The Empire had let Ludwig walk into danger without backing, and he had done it anyway. Then the Emperor tied Ludwig directly to his own child, a phrasing that made the nobles’ attention sharpen, because family involvement meant the throne’s interests were now attached to Ludwig in a way that wasn’t easily severed.

The whole hall began nodding up and down.

Not all nods were equal. Some were sincere, born from admiration or relief. Others were polite, automatic, the kind a noble gives when the Emperor speaks and the safest posture is agreement. A few nods were sharper, more deliberate, people marking this moment as something they needed to remember. In a room like this, even approval had layers.

“I think I’m beginning to understand what you mean,” Ludwig replied to the Knight King as he saw Alexander’s face turning paler. Something big was about to happen.

Alexander’s pallor was the kind that came before bad news, blood draining, muscles tightening as if bracing for impact that hadn’t landed yet. Ludwig didn’t need a prophecy to read that reaction. The Knight King’s warning clicked into place: praise, public honor, unanimous nodding, this was a setup, the kind that led into a “reward” that wasn’t optional.

Ludwig felt the old irritation rise, the survival-minded part of him that hated being cornered by ceremony.

“They have, alongside some of my own, sought the vilest of creation and destroyed them, bringing peace back to the world away from eyes and witnesses. That is our Empire’s Pride, that is a Knight’s Pride, to seek Honor without a witness.” The Emperor locked eyes with Lduwig.

The Emperor’s gaze was direct, pinning Ludwig in place as if to ensure the message landed where it needed to. His intent anchored Ludwig again to the royal family, tightening the web.

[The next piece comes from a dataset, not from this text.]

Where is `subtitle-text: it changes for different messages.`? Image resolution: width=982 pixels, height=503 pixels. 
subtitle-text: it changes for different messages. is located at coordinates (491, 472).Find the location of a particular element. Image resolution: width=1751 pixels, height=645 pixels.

The Emperor held Ludwig’s eyes as he spoke of pride, and the hall listened as if being taught what kind of man Ludwig was supposed to be in the Empire’s story.

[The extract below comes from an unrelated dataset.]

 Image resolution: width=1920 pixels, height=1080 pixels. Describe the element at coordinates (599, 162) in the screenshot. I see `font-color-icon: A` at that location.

“And for that, I shall bestow upon you the title of Viscount.”

Ludwig frowned. The reaction was immediate, involuntary, a crack in his composure that came from instinct.

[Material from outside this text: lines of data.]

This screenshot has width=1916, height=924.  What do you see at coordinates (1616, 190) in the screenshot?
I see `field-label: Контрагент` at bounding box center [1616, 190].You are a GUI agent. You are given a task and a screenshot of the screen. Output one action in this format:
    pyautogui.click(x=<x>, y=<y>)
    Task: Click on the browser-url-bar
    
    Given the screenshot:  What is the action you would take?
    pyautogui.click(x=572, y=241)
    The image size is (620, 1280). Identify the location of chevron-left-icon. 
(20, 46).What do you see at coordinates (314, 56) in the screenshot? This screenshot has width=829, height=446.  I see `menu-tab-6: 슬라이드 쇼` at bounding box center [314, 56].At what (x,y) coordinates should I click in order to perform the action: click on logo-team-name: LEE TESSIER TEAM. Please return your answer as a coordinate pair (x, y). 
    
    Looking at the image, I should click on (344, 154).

A noble title was not a gift. It was a hook. It came with obligations, territories, expectations, and political gravity that dragged you into conflicts you didn’t choose. Ludwig’s mind flashed through possibilities the way a soldier’s mind flashes through exits when a room turns hostile. He didn’t need a title.

He didn’t want land. He wanted freedom of movement, freedom of action, freedom to keep hunting the Usurpers toward his own goal. The words “Viscount” felt like a collar being lifted toward his throat.

The refusal shaped itself in his mouth before he could stop it. The muscle memory of independence. The impatience with ceremony. The desire to cut the chain before it fully settled.

Ludwig could already feel how easy it would be to speak, how satisfying it would be to reject this trap openly, to throw the crown’s “reward” back into its lap.

But satisfaction was expensive in rooms like this. One sentence could turn into years of consequences.